- Problem to work on: Extract from the listing, word for word, the lines starting with the one containing "Click the blue floppy disk save icon" and going on through the one containing "Open Google Chrome", with both of those lines included.

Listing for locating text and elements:
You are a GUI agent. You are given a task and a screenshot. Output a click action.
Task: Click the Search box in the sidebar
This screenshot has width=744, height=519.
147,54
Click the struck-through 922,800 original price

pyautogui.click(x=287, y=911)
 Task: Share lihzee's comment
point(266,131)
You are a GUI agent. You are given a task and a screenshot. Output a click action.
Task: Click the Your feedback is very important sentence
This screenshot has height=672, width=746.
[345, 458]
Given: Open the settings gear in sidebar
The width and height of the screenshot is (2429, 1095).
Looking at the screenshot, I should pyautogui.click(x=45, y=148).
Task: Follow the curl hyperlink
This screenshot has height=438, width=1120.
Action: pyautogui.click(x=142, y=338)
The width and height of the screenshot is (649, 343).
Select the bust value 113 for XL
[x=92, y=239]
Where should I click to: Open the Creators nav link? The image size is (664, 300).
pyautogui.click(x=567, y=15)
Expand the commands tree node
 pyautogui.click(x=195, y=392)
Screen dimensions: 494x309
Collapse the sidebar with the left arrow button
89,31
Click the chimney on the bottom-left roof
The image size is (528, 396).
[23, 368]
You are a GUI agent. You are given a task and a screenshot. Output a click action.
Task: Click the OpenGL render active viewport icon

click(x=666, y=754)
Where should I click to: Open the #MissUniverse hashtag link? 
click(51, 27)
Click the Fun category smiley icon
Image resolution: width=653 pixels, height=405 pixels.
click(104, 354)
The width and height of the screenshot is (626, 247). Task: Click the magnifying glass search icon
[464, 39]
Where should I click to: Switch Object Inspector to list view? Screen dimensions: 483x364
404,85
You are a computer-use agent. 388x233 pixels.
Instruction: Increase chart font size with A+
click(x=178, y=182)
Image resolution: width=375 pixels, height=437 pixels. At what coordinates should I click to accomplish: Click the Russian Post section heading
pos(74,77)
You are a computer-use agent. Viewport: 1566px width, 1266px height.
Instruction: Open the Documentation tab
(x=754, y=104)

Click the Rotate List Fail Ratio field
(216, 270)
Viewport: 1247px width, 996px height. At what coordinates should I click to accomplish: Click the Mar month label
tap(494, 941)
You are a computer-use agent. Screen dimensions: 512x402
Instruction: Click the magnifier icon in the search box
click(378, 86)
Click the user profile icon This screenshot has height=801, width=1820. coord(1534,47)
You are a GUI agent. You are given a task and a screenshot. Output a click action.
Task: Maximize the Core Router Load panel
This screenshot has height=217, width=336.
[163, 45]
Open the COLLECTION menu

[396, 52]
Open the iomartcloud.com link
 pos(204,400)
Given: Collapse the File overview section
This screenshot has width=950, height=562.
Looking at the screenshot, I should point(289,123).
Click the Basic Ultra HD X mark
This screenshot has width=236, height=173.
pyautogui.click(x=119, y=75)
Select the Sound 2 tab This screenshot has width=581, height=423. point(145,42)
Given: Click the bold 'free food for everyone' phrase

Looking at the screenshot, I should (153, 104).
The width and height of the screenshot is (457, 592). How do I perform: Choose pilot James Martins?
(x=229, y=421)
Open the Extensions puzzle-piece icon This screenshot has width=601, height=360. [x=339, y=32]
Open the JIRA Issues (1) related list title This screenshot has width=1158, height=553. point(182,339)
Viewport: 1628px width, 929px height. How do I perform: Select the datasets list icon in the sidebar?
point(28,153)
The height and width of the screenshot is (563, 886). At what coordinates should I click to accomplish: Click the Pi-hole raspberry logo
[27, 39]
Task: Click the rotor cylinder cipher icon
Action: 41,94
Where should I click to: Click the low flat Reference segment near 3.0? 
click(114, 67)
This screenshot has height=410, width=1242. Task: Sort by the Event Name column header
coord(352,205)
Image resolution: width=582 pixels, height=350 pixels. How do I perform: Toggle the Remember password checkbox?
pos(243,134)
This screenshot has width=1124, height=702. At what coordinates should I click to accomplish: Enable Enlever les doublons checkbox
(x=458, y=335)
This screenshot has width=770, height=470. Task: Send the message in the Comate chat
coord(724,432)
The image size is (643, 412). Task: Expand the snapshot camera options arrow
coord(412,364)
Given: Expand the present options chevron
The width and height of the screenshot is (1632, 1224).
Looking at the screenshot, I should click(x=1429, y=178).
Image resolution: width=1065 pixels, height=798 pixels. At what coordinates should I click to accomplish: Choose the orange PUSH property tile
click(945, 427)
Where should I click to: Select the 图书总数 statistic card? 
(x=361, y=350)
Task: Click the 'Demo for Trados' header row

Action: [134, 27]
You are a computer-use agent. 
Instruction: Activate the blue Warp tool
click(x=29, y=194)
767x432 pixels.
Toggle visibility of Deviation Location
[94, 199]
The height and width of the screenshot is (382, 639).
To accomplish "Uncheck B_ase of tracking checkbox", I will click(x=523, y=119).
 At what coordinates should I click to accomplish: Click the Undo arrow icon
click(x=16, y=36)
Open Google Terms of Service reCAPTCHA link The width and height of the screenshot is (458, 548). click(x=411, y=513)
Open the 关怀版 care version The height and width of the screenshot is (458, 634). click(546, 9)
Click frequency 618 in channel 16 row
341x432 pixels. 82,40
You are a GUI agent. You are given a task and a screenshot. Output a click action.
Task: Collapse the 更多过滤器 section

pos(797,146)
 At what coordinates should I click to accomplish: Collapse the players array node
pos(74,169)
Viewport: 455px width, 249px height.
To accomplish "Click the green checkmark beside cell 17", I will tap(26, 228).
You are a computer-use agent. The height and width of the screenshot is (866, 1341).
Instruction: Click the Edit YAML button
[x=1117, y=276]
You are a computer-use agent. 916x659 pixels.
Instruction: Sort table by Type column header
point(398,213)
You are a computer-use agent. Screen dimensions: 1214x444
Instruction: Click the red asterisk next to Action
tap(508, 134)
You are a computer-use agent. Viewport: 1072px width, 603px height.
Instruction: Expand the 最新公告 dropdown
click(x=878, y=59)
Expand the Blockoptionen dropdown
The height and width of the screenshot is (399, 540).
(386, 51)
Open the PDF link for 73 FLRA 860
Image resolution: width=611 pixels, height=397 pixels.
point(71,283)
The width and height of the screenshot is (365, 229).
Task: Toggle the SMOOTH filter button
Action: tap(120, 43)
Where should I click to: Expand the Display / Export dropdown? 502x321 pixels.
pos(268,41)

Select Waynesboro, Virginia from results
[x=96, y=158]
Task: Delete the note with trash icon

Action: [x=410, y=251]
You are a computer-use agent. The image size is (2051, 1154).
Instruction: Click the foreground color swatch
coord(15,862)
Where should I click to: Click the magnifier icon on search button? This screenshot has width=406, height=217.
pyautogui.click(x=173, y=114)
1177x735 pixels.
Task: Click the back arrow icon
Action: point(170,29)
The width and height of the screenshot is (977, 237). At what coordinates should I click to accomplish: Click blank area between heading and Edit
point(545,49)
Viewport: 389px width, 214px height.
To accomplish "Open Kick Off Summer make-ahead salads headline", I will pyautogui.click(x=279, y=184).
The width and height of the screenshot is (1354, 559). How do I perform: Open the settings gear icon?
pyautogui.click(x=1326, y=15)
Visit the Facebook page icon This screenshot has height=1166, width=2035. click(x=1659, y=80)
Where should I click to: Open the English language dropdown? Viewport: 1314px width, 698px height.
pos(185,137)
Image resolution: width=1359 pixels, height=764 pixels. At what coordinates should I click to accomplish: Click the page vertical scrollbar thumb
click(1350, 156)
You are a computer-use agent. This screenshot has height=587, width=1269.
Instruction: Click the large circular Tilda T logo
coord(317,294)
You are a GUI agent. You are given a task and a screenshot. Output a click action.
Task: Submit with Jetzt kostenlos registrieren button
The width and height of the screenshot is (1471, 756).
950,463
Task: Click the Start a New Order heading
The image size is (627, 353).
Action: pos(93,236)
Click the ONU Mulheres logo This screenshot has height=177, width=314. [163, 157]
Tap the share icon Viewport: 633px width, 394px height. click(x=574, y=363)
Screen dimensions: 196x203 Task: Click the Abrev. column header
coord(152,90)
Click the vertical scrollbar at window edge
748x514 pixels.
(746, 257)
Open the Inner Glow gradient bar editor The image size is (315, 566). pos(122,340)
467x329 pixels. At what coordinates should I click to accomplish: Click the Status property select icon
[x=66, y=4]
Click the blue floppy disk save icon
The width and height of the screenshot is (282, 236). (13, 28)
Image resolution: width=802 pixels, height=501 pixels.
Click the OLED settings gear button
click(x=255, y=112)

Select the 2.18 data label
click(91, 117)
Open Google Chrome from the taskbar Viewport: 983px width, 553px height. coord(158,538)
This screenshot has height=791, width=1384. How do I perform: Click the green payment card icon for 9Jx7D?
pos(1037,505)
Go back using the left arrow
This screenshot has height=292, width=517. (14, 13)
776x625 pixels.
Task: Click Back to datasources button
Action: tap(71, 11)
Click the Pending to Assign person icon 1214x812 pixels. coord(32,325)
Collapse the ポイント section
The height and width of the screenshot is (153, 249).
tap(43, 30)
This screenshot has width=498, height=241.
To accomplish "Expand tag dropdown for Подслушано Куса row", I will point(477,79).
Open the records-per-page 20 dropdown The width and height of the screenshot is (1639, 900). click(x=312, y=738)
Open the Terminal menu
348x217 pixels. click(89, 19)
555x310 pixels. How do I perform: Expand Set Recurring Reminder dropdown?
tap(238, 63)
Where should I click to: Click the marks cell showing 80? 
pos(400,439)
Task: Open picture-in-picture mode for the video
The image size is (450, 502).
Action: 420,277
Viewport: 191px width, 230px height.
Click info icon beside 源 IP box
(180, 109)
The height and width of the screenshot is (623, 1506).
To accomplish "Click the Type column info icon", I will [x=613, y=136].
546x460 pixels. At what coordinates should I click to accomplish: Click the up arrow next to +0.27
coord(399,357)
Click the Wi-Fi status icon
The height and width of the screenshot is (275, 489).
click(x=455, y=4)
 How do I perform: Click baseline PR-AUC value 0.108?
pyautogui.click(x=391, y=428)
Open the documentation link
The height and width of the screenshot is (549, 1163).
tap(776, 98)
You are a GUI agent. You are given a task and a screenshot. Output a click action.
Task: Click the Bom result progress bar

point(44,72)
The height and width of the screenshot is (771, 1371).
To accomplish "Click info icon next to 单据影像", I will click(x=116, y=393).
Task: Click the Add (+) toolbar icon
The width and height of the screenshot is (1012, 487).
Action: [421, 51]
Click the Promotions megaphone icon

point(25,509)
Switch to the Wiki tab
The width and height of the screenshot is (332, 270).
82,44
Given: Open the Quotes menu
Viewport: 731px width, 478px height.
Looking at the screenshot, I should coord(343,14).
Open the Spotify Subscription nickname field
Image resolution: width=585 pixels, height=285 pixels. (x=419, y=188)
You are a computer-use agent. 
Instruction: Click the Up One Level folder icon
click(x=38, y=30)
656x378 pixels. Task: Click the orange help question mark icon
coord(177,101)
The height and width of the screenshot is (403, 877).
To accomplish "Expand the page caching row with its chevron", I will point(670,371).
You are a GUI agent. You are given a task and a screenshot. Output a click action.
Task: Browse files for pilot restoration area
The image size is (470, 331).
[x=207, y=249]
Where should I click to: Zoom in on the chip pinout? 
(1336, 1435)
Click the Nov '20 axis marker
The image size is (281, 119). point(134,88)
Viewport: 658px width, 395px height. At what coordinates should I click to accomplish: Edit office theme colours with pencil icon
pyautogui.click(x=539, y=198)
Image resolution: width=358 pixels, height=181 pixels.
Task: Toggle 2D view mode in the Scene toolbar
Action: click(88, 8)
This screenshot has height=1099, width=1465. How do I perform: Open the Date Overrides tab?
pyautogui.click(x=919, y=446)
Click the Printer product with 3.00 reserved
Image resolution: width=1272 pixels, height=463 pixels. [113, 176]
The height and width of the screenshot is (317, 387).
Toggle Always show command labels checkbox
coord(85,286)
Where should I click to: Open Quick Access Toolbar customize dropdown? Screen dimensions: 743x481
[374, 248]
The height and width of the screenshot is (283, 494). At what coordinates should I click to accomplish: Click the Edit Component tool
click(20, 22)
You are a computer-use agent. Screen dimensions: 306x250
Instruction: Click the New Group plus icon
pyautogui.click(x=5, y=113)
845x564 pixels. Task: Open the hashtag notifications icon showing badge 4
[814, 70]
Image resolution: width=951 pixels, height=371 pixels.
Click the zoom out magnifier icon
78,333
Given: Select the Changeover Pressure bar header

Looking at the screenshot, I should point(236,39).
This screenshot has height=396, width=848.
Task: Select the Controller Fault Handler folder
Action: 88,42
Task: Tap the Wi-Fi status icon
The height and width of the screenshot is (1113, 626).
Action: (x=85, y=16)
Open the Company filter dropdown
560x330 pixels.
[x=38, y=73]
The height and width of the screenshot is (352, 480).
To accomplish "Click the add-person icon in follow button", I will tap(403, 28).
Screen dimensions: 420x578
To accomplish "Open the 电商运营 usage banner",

- Answer to this problem:
Click the blue floppy disk save icon
The width and height of the screenshot is (282, 236). (13, 28)
Image resolution: width=802 pixels, height=501 pixels.
Click the OLED settings gear button
click(x=255, y=112)

Select the 2.18 data label
click(91, 117)
Open Google Chrome from the taskbar Viewport: 983px width, 553px height. coord(158,538)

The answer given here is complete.